Corporate product development
There’s this strange thing about developing corporate software products in-house. Commitment tends to be lower and slipping projects or well, generally accepted. Projects tend to be slipping all the time because the internal client doesn’t have to pay any hard cash to the internal “sponsor” for any last-minute additional changes. Nevertheless the sponsor keeps nagging to deliver projects on time.
So saying no to scope creep is really important, even though the business guys keep requesting new changes. This is why the following part of a The Next Web article on good product management resonated so hard with me:
2. Prioritize ruthlessly
PMs help prioritize the development calendar for engineering, and to do that you need to have excellent organization skills and the ability to make difficult trade-off’s quickly.
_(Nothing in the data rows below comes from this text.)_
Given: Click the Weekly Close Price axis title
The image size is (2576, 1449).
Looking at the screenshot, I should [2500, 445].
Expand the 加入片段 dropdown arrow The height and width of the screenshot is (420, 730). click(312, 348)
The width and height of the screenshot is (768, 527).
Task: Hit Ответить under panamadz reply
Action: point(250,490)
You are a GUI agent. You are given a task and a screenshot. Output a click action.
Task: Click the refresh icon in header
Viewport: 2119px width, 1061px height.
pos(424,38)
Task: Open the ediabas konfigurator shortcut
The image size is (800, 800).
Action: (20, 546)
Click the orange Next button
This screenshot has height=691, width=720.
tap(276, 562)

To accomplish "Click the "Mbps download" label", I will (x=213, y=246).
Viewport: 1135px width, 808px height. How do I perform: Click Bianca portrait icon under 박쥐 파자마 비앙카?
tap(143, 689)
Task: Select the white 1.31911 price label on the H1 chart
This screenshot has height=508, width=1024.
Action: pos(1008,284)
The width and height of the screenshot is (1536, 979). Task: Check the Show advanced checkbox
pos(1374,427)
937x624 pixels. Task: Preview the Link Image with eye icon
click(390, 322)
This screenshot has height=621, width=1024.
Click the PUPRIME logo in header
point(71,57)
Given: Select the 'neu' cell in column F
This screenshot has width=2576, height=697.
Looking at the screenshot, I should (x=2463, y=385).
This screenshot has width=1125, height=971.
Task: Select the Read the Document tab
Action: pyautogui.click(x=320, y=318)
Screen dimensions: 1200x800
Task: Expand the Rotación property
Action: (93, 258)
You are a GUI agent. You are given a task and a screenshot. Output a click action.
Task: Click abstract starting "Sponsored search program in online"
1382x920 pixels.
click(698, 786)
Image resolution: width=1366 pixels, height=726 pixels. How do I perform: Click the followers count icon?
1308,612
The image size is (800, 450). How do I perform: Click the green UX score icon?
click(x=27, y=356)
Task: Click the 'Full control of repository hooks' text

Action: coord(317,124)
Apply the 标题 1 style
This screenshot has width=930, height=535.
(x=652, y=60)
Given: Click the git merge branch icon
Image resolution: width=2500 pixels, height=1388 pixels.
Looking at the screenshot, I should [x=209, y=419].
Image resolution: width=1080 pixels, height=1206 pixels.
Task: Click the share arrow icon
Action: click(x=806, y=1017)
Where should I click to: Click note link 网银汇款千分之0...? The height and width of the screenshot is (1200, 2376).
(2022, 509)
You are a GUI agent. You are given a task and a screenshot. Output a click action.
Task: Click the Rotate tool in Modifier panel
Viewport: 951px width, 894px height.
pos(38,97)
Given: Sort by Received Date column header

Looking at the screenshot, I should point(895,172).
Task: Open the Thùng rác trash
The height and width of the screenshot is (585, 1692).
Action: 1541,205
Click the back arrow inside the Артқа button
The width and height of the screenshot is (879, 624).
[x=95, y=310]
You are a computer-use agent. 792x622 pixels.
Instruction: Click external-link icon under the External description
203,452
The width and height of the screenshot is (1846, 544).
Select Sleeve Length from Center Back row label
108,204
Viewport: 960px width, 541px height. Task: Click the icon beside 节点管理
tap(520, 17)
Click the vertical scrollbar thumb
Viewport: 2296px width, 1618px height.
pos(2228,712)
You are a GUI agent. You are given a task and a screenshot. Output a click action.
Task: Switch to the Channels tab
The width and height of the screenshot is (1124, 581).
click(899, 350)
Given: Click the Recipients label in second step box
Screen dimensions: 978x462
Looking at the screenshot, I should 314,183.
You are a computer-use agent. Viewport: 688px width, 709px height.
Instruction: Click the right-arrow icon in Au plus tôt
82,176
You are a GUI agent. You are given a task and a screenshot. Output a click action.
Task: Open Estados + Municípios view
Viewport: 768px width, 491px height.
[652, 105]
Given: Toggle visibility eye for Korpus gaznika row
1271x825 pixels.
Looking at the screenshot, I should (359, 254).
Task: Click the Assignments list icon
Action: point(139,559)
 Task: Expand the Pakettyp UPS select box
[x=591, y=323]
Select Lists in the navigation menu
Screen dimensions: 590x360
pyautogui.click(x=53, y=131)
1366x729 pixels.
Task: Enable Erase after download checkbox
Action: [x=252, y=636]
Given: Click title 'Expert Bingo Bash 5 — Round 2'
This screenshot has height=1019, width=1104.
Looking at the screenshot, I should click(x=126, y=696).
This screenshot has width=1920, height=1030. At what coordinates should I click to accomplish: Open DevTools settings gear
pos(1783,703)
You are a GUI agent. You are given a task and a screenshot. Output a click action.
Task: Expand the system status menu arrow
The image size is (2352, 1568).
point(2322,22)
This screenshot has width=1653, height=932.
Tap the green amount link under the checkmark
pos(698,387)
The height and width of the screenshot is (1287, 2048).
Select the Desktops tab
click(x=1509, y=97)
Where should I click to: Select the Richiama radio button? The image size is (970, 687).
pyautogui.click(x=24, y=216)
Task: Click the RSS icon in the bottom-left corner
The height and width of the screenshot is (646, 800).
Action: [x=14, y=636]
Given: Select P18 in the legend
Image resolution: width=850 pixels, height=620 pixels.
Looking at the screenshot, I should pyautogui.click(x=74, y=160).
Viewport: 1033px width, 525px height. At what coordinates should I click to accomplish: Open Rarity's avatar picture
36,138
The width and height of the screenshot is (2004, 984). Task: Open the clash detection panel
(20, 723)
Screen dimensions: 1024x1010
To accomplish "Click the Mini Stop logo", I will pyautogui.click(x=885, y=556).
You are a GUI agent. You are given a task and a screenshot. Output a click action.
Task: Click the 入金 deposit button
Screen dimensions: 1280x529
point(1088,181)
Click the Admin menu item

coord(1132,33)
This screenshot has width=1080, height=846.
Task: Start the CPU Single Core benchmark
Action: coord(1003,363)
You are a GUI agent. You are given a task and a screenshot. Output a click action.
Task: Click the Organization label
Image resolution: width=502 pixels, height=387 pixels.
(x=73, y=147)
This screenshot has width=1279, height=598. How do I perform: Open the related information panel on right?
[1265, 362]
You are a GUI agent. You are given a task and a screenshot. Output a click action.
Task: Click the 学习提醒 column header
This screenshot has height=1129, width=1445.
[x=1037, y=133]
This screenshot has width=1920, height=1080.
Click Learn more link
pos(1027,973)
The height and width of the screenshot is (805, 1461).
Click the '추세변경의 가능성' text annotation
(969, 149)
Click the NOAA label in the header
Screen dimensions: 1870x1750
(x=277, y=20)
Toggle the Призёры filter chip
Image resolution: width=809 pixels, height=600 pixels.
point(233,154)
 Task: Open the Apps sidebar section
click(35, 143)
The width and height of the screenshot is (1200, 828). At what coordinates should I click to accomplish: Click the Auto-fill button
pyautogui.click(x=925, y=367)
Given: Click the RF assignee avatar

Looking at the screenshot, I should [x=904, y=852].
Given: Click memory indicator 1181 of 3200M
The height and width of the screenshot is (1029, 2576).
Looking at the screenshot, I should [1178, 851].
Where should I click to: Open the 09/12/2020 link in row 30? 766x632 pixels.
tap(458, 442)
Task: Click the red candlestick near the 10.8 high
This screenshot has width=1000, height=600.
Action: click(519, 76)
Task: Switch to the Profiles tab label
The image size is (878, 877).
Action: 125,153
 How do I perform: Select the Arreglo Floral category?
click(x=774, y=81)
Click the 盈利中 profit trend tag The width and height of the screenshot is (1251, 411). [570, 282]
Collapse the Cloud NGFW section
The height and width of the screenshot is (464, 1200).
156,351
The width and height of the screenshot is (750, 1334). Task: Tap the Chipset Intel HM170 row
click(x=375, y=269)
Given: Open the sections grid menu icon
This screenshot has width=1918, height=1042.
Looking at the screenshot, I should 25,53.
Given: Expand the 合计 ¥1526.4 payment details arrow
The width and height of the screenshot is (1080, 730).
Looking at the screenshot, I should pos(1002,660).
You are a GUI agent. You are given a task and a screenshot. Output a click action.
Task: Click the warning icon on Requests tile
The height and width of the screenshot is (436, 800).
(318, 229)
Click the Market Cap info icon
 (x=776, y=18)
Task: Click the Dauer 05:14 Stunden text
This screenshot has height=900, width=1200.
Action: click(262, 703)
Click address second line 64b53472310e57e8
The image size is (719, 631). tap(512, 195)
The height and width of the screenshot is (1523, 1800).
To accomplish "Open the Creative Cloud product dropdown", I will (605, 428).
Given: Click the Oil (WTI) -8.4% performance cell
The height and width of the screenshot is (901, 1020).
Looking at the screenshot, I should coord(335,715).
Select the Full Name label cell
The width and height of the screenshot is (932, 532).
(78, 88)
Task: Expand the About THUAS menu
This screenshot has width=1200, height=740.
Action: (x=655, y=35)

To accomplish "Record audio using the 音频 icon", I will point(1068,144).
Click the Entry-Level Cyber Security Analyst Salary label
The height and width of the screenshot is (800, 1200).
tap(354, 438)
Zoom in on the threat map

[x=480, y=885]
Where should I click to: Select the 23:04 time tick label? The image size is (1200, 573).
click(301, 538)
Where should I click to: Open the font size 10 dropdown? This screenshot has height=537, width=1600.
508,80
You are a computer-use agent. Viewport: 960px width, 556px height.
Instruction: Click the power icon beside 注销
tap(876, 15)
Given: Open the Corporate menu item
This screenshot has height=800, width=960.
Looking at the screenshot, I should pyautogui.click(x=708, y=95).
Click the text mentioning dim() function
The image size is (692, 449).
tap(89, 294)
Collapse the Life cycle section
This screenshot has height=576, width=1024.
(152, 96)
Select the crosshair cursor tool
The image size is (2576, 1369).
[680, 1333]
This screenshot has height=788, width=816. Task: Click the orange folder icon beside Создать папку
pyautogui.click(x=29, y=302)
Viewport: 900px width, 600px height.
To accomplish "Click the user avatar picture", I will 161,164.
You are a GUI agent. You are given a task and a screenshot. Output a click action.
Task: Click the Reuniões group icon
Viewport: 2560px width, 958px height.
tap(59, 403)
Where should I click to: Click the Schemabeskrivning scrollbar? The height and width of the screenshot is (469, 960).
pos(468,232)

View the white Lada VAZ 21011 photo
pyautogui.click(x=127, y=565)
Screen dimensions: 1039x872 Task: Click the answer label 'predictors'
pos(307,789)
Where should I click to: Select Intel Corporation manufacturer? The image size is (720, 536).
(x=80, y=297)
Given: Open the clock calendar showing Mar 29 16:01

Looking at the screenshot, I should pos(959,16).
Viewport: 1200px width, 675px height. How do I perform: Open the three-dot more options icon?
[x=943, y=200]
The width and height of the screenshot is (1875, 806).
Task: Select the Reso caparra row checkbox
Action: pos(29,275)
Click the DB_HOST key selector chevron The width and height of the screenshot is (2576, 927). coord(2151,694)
Back when I worked at Yahoo, we once had to decide on a painful feature tradeoff 24 hours before a huge product launch. I had a lot of influence with the team, and wanted our engineering resources to focus on a near-complete feature I felt was key for our differentiation. The PM on the team wanted to cut it, even though we’d invested tons of engineering hours into the feature already.
He changed my mind by explaining why minimizing the risk associated with this particular feature was critical to a successful launch, offering a creative plan for communicating the change in scope to the team while maintaining morale and excitement for the launch, and proposing we include this feature in the next earliest release post launch. I learned a lot from his ability to ignore the noise, focus on the most important issues, and stand up to me for what he felt was right (and he was absolutely right).
The problem often is of course to decide on what are those most important issues. Most of the times the client keeps changing that list. Standing up is a very hard problem too, even though saying “no” is quite easy.
I can highly recommend reading the article as it’s quite complete on the product development job description.